Der Sachverständige B. hat dabei ausdrücklich hervorgehoben, dass ein vom Beklagten vermuteter Pilzbefall des Daches im vorliegenden Fall eindeutig auszuschließen sei. Die vom Beklagten diesbezüglich in Bezug genommene Untersuchung des Institutes für Marinebiotechnologie e. V. von Januar 2009 stelle nicht eindeutig heraus, dass Voraussetzung für einen Pilzbefall und hierauf zurückzuführende Beeinträchtigungen des Daches ein bereits bestehender Feuchtigkeitszustand im Reet sei. Dementsprechend könne ein solcher Pilz in einem neuen und ordnungsgemäß verlegten gesunden Dach keine Schäden anrichten.
Die Kammer hat keine Veranlassung, diese Feststellung des Sachverständigen in Zweifel zu ziehen.
Die bestehenden Mängel am Dach können nach den weiteren Feststellungen des Sachverständigen nur durch eine Neuverlegung behoben werden. Insoweit ist zu berücksichtigen, dass das vom Beklagten verwandte Material insgesamt nicht ausreichend war, weil es zu kurz ist, einen zu hohen Anteil an Beimischungen enthält und drittens auch leichte Vorschädigungen aufweist. Der Sachverständige hat diese Vorschädigungen daran erkannt, dass die von ihm genommenen Proben handvoll im rechten Winkel zu brechen waren. Dieser Umstand indiziert nach den weiteren Ausführungen des Sachverständigen, dass das vom Beklagten verwandte Material entweder zu früh oder zu feucht geerntet worden ist oder auch, dass es im Rahmen einer zwischenzeitlichen Lagerung zu viel Feuchtigkeit ausgesetzt war.

* _Gesammelte Daten_
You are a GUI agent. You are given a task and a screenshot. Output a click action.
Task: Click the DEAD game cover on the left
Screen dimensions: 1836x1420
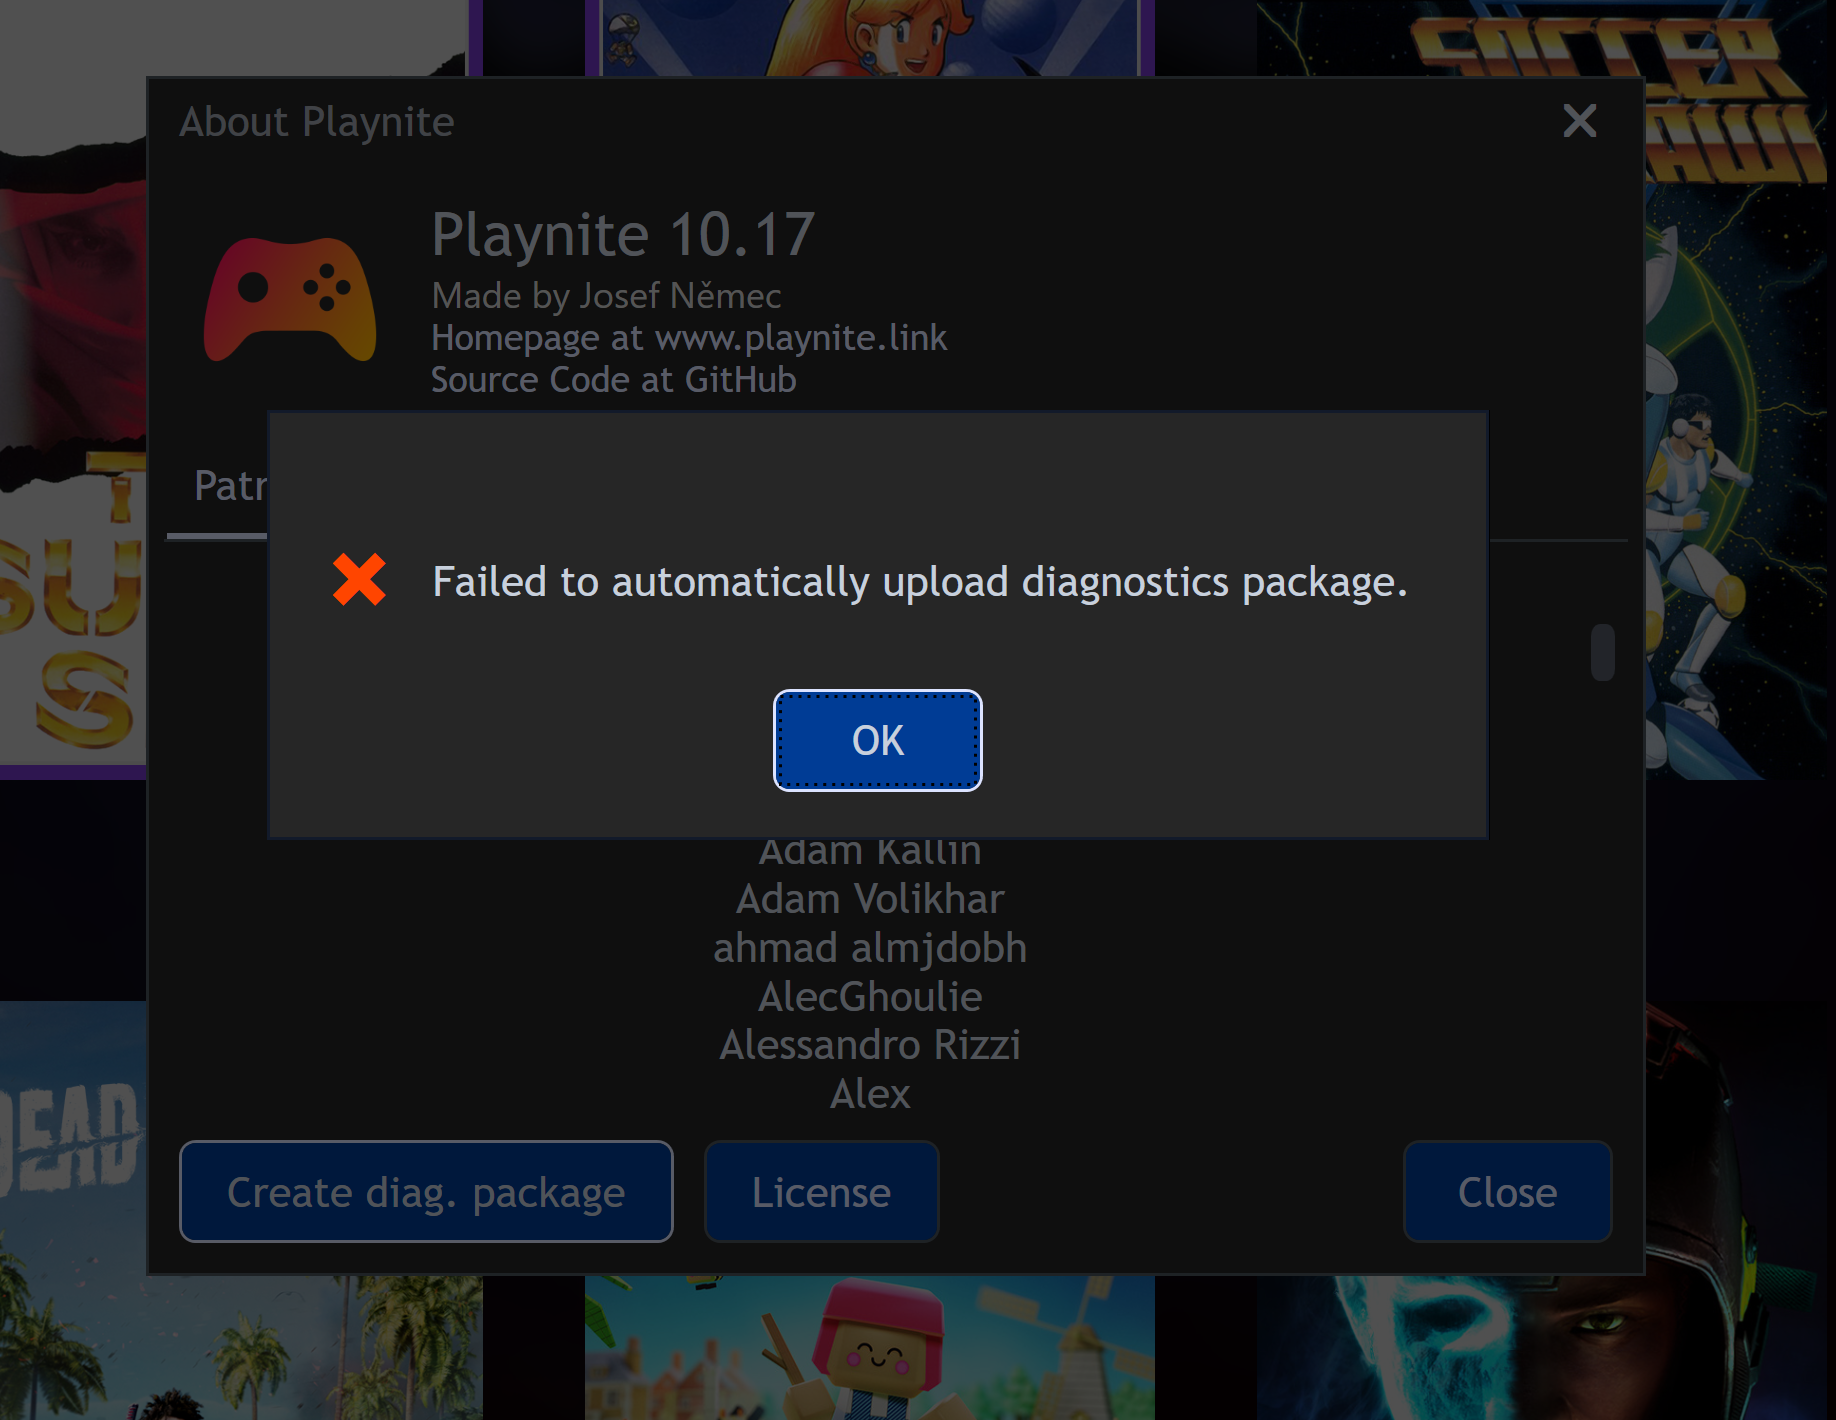(x=70, y=1140)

* _Zu erledigen A_
Woran hat der Sachverständige im Textauszug zum Reetdach die leichten Vorschädigungen des Materials erkannt?
* _Zu erledigen B_
Führe den Textauszug über die Mängel am Reetdach nach seinem letzten Satz weiter.

* _Lösung A_
Er hat sie daran erkannt, dass die von ihm genommenen Proben handvoll im rechten Winkel zu brechen waren.

* _Lösung B_
Der Vortrag des Beklagten in dem nicht nachgelassenen Schriftsatz seines Prozessbevollmächtigten vom 25.02.2009 bietet der Kammer keine Veranlassung für eine Wiedereröffnung der mündlichen Verhandlung. Zum Einen hat der Sachverständige die von ihm festgestellte mindere Qualität des verwandten Materials nicht nur auf eine Vorschädigung des Reet gestützt, s. o. Zum Anderen hat der Beklagte auch nicht substantiiert vorgetragen, warum der von ihm in diesem Zusammenhang benannte Zeuge R. keine Anhaltspunkte für eine minderwertige Qualität des Reets gehabt habe. Insoweit ist zu berücksichtigen, dass der Sachverständige seine Beurteilung der Qualität darauf gestützt hat, dass sich genommene Proben handvollweise einfach im rechten Winkel brechen ließen und dieser Umstand vom Beklagten in dem nicht nachgelassenen Schriftsatz vom 25.02.2009 nicht bestritten worden ist.
Der Sachverständige hat schließlich die vom Kläger geltend gemachten Kosten als erforderlich für eine Mängelbeseitigung durch Neuverlegung des Daches eingestuft.
Insgesamt hat die Kammer keine Zweifel an der Richtigkeit der nachvollziehbaren und überzeugenden Ausführungen des Sachverständigen B..
Der vom Kläger geltend gemachte Mängelbeseitigungsanspruch ist auch nicht verjährt.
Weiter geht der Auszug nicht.